## Information shown
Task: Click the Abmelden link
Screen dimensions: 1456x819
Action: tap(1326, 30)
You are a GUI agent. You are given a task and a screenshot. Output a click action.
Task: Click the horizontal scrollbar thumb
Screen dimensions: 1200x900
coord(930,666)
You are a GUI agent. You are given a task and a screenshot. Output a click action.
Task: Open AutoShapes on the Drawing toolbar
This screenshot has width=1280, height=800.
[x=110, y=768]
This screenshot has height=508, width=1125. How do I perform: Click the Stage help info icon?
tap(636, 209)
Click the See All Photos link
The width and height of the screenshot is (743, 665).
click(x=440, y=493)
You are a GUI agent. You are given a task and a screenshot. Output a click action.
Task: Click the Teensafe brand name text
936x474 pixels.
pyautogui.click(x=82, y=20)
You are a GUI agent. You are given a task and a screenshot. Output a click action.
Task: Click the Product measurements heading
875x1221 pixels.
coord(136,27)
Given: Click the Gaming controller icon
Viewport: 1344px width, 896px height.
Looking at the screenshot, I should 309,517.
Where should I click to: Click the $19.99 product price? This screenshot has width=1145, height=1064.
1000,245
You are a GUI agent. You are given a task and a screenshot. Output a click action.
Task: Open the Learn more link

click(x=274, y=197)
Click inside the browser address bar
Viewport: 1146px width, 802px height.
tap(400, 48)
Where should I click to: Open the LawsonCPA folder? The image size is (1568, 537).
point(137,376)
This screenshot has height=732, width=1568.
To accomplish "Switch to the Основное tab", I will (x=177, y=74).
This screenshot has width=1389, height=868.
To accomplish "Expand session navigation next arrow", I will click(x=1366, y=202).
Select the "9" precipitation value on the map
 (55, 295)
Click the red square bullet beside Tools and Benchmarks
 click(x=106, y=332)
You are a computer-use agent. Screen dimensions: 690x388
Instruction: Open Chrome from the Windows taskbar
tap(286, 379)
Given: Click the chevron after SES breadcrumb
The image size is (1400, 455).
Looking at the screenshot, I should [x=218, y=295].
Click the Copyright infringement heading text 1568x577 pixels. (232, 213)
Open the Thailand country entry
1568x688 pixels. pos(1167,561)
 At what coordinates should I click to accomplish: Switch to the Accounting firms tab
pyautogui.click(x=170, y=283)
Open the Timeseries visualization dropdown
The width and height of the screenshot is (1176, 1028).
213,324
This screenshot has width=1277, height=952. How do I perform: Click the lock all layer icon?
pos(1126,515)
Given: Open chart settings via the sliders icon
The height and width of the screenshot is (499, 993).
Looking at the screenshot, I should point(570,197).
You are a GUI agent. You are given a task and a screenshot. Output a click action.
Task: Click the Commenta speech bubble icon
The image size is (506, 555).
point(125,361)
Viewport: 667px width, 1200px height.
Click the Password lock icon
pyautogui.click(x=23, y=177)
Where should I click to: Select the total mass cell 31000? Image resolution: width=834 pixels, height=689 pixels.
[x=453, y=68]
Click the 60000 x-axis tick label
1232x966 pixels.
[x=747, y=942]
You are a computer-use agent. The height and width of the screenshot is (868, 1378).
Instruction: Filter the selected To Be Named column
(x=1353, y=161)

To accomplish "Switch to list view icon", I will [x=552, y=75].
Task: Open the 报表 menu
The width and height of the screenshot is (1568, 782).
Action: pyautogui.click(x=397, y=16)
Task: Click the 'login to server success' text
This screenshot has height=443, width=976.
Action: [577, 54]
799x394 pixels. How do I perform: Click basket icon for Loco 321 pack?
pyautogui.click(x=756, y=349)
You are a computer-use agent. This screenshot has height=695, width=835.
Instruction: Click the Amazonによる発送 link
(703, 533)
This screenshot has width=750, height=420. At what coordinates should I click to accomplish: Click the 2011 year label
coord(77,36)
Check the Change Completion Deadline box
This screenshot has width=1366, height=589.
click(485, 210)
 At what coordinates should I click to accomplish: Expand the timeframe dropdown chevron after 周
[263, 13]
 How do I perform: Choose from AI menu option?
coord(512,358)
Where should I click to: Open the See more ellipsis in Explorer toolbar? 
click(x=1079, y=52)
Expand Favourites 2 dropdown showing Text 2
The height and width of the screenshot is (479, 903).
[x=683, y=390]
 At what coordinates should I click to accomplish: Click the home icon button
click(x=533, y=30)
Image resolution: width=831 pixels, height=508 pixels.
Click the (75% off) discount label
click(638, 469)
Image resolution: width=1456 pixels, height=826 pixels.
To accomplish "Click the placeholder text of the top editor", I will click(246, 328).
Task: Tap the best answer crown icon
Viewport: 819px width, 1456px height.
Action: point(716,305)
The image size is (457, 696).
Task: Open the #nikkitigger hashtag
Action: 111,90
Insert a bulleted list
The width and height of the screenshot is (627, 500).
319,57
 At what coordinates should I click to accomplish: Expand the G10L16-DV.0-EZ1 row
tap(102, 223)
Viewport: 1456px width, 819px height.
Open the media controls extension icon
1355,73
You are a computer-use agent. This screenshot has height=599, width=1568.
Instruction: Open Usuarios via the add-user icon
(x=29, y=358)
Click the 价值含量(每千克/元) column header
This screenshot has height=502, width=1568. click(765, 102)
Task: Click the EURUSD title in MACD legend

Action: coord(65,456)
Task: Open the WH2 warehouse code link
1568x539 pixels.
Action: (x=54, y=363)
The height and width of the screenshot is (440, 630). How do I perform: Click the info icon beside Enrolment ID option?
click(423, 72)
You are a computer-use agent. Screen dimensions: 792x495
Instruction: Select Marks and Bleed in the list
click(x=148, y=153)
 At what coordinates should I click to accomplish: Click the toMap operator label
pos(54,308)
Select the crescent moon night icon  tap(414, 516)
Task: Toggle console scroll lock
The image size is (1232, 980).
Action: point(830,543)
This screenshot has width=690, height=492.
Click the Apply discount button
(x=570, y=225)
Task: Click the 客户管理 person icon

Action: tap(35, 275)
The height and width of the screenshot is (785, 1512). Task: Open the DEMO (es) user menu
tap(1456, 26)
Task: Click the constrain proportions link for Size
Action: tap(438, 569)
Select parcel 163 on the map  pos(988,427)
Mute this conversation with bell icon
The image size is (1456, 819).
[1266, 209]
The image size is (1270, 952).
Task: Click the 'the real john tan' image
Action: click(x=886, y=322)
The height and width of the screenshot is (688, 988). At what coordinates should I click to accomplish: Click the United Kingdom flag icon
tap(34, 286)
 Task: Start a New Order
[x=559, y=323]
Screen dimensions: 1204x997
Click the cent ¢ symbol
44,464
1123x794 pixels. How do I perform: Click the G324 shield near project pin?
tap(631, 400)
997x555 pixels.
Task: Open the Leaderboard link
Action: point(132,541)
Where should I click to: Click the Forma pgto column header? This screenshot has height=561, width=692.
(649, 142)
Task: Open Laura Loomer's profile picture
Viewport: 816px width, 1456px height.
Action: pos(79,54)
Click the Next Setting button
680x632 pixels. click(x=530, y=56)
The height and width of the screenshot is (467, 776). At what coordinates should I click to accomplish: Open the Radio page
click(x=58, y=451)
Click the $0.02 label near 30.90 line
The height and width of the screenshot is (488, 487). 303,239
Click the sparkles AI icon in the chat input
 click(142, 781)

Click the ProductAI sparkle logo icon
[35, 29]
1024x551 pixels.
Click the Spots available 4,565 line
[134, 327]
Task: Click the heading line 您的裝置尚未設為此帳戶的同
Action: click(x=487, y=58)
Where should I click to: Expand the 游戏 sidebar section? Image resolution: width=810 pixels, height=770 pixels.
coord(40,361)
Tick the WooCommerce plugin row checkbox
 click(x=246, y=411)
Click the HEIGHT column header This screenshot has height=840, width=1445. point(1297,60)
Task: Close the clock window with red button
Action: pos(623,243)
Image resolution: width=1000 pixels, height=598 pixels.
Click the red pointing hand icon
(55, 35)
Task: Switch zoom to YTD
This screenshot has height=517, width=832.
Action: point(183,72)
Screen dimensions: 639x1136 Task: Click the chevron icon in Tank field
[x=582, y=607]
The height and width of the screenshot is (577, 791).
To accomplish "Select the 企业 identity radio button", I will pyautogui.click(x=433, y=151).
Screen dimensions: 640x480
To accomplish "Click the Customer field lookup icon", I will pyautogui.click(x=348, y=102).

## Directive
Set out the entries above as a numbered list, from the first line of the entries through the line containing "coord(930,666)", both included, with any blank lines left out.

## Correct output
1. Task: Click the Abmelden link
2. Screen dimensions: 1456x819
3. Action: tap(1326, 30)
4. You are a GUI agent. You are given a task and a screenshot. Output a click action.
5. Task: Click the horizontal scrollbar thumb
6. Screen dimensions: 1200x900
7. coord(930,666)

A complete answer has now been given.